— SUPPLIED MATERIAL —
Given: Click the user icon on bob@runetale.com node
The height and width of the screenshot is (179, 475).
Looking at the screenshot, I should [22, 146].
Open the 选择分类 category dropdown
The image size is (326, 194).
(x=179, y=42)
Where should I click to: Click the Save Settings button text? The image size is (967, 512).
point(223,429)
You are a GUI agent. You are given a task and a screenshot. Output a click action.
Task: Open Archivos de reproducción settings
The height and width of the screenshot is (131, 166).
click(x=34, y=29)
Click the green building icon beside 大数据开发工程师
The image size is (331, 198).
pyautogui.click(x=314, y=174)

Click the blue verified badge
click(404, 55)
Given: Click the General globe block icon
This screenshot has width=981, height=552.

— WORK INSTRUCTION —
What is needed is a word-for-word copy of the material above.

— SOLUTION —
Given: Click the user icon on bob@runetale.com node
The height and width of the screenshot is (179, 475).
Looking at the screenshot, I should [22, 146].
Open the 选择分类 category dropdown
The image size is (326, 194).
(x=179, y=42)
Where should I click to: Click the Save Settings button text? The image size is (967, 512).
point(223,429)
You are a GUI agent. You are given a task and a screenshot. Output a click action.
Task: Open Archivos de reproducción settings
The height and width of the screenshot is (131, 166).
click(x=34, y=29)
Click the green building icon beside 大数据开发工程师
The image size is (331, 198).
pyautogui.click(x=314, y=174)

Click the blue verified badge
click(404, 55)
Given: Click the General globe block icon
This screenshot has width=981, height=552.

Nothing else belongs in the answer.